— Exercise brief —
From the listing below, set down exactly the lines between the one holding "Click the Stop process octagon icon" and the one holding "Given: Click the update folder icon", inclusive. No other line is wanted.

.....

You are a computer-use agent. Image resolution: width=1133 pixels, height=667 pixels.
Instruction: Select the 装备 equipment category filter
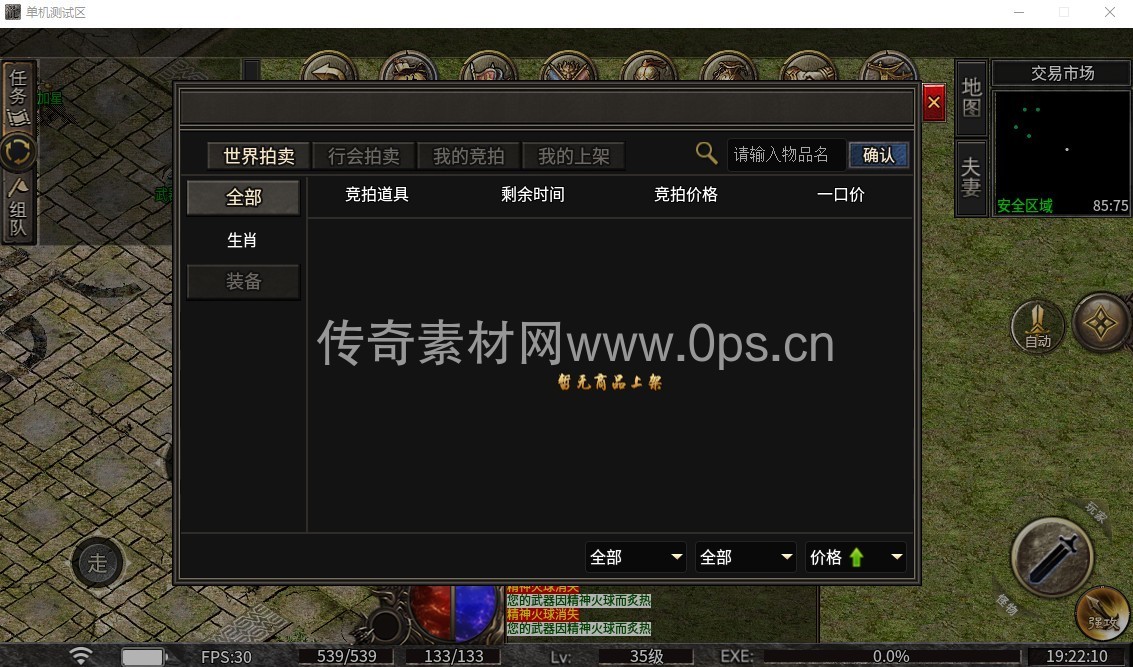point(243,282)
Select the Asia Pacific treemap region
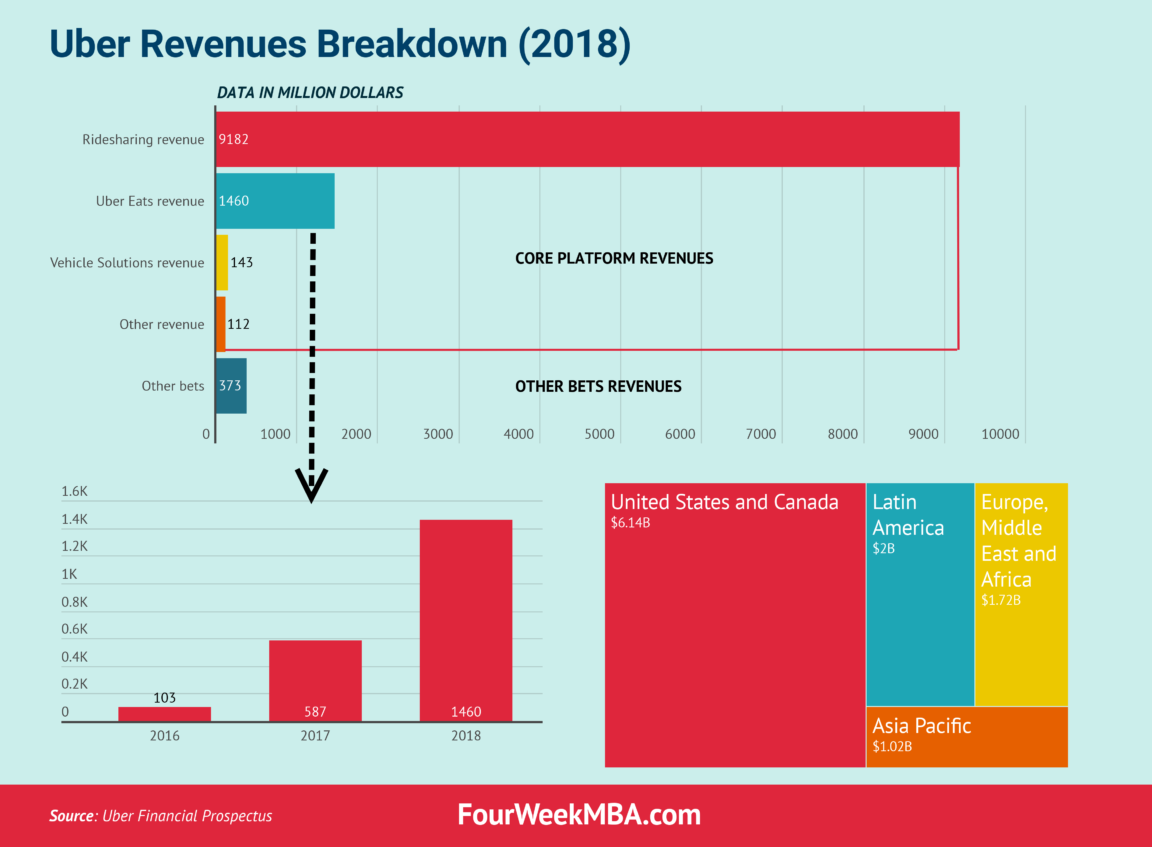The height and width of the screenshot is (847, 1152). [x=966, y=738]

.....

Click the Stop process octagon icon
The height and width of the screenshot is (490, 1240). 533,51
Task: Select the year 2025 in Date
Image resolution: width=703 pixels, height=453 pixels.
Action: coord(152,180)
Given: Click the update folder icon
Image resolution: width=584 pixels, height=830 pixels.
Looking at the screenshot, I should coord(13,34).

.....

— Answer area —
Click the Stop process octagon icon
The height and width of the screenshot is (490, 1240). 533,51
Task: Select the year 2025 in Date
Image resolution: width=703 pixels, height=453 pixels.
Action: coord(152,180)
Given: Click the update folder icon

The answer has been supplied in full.